Action item:
Copy nothing before the line containing "275x173 pixels.". Reproduce that line and all that follow, exactly, through the end of the records.

··· Given records ···

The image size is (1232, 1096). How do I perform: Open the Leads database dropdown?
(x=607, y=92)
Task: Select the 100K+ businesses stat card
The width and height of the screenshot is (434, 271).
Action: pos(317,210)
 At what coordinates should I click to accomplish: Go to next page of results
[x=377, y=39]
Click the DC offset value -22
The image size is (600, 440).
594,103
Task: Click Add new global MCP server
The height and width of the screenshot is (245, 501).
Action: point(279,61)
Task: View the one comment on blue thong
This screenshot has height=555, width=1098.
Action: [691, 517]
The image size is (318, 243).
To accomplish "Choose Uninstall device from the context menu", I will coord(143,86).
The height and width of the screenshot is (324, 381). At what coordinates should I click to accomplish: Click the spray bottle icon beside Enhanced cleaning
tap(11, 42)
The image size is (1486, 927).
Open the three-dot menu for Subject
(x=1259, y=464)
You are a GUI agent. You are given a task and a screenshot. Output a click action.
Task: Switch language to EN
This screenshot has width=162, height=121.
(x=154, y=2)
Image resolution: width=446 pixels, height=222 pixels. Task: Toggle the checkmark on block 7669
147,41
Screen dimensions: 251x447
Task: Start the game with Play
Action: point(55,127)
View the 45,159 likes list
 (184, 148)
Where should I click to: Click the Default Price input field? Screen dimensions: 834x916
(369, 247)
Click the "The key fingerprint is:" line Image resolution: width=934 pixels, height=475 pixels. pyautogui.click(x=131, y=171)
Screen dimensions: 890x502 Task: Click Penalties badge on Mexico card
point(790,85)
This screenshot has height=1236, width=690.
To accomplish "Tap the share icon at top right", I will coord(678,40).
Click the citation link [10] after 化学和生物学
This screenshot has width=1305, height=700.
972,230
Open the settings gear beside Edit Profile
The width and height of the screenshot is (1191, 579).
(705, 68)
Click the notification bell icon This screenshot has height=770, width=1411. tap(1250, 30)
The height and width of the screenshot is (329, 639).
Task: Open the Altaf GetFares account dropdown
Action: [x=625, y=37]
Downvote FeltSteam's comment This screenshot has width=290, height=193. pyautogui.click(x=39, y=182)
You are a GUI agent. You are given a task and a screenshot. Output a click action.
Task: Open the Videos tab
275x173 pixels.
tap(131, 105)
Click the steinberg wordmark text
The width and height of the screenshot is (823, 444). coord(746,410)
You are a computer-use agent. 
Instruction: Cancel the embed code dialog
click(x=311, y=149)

···

Answer box:
275x173 pixels.
tap(131, 105)
Click the steinberg wordmark text
The width and height of the screenshot is (823, 444). coord(746,410)
You are a computer-use agent. 
Instruction: Cancel the embed code dialog
click(x=311, y=149)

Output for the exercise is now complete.